After a marathon 20-hour debate, a bill that will legalize and decrminialize abortion up until the 14th week of pregnancy was passed, with 131 votes in favor, 117 against with six abstentions.  


But the battle for access to safe and legal abortion in Argentina isn’t over. Now, the Senate must give its approval for the bill to become law. 

“I’m very emotional. It’s halfway there, it’s a huge achievement, so we’re very happy,” said Soledad Deza, a lawyer who represented Belen, a woman who was jailed for 29 months after suffering a miscarriage. Belen’s case became emblematic of the consequences of illegal abortion in Argentina.

“We believe that the recognition of sexual sovereignty is part of this government project so we hope that the Senate is up to the task,” said Deza.

The Senate rejected a similar bill in 2018, but this time legalization advocates feel the wind is in their favor, in large part due to the support of President Alberto Fernandez. He’s the first head of state to sponsor a legalization bill in the predominantly Catholic country. 

Abortion in Latin America is only nationally legal in Cuba and Uruguay, both small countries. In Mexico, it is allowed in Mexico City and the state of Oaxaca, and during varying, early stages of pregnancy in Guyana and French Guiana. 

If Argentina ultimately legalizes abortion, it would be the largest country to do so in Latin America, a region with strict anti-abortion laws that jail women who violate them. 

Currently, abortion is only allowed in Argentina in cases of rape or if a mother’s life or health is at risk. The proposed legislation continues to permit those legal exceptions past 14 weeks. It also allows medical professionals to declare a conscientious objection and states that private institutions that are made up entirely of conscientious objectors must refer the pregnant person to another medical institution for care. 


An estimated 370,000 to 522,000 abortions happen in Argentina every year, the vast majority of them in unsafe, clandestine procedures. Some 38,000 women are hospitalized annually due to botched abortions, and since 1983, more than 3,000 women have died as a result, according to government figures. Since 2012, at least 73 women in Argentina have been accused of a crime, prosecuted or jailed for an abortion or another obstetric event, according to new research. Lower income women bear the brunt of the prohibition, and more likely to be prosecuted or undergo risky procedures in secret.  

“This law does not belong to any president, or any government. This law is one more victory for the women’s movement,” Silvia Lospennato, a member of the opposition, told the chamber. 

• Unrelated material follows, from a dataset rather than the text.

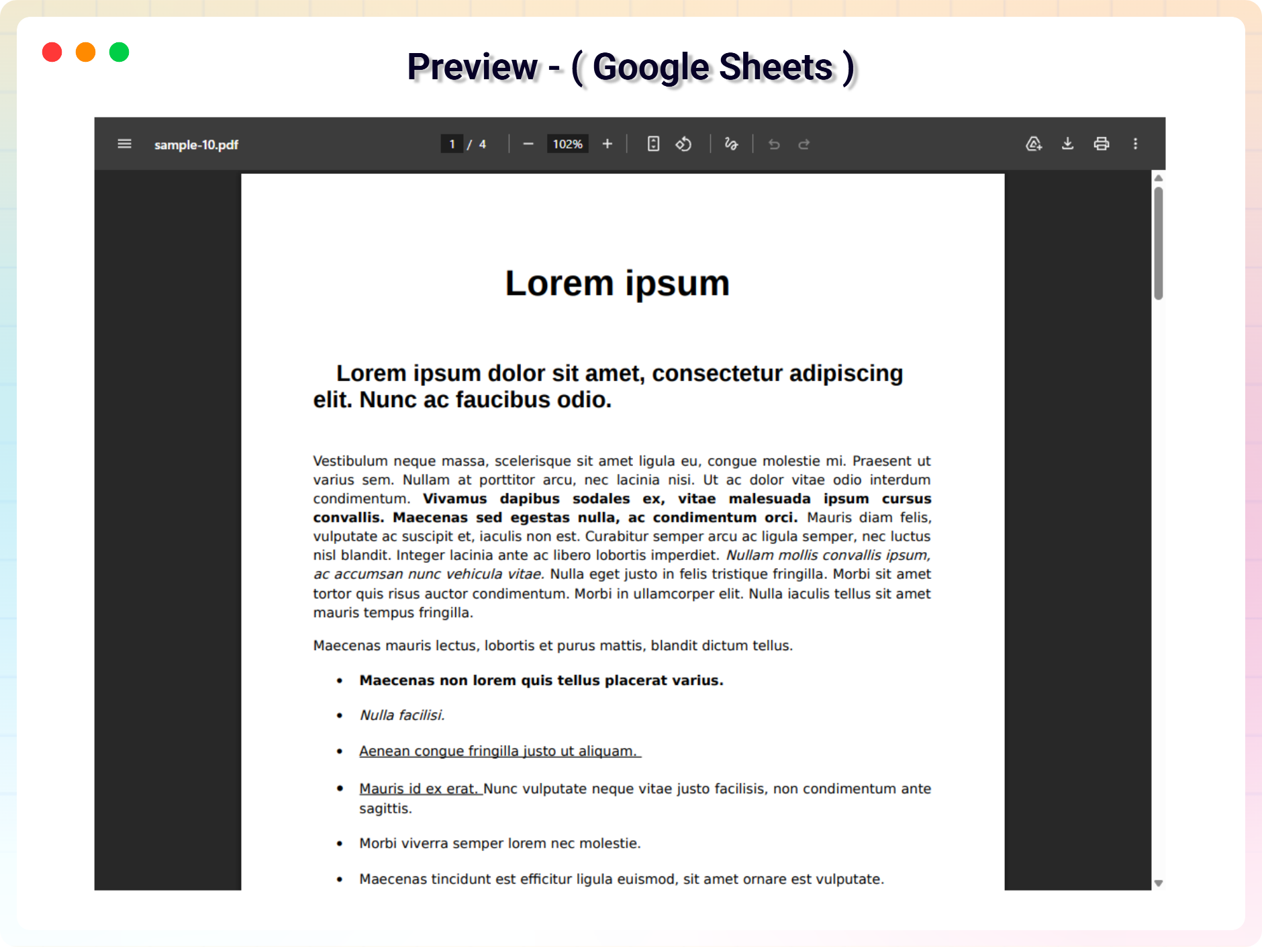
Task: Open the Mauris id ex erat link
Action: pos(419,788)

The debate was deeply personal. One legislator shared that her grandmother had died of an abortion. Another talked about listening to his nieces who wore the green scarf that has become a symbol of the feminist movement. Men said they were deconstructing themselves in a patriarchal society and urged their colleagues to check their privileges. 

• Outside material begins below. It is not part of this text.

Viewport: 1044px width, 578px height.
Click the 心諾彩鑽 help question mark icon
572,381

Hilda Aguirre, a legislator for the conservative province of La Rioja, recalled a conversation she had heard when she was nine years old, at a vegetable stand in her poor community, about a girl who had an abortion. “They said the person who was responsible for the pregnancy was her uncle.” 


Marisa Uceda, a legislator from the governing coalition, said the only thing that separates the yes and no sides is their ability to see reality or not. 

“Abortion will either be legal or it will be clandestine, but it will happen. Gentlemen, ladies: women abort.” 

Those against legalization continued to argue that abortion is unconstitutional in Argentina — an argument others rejected, since the legal exceptions have been in place since 1921. Opponents maintained there are limits to what a woman should be able to decide. 

“I am in favor of life in absolute terms,” said Natalia Villa, legislator for the province of Buenos Aires, who called the abortion debate “opportunistic” and “a smoke screen to cover a country that is falling to pieces” in the midst of an economic and health crisis. 

“I don’t understand at all how this is a priority,” said the legislator Vanesa Masetani, a member of the governing block of Frente de Todos, who voted against the project. 

But the debate showed how views have changed. 

Carlos Cisneros, another legislator for the province of Tucuman, was undecided prior to the president presenting his bill. He said in his state, abortions that happen in secret are still done with sewing needles, and he wondered where the outrage was over that.

“As a state we have to respond to the injustices that women suffer. We’re in the year 2020 and we’re still criminalizing women, using a penal code that is 100 years old,” he said.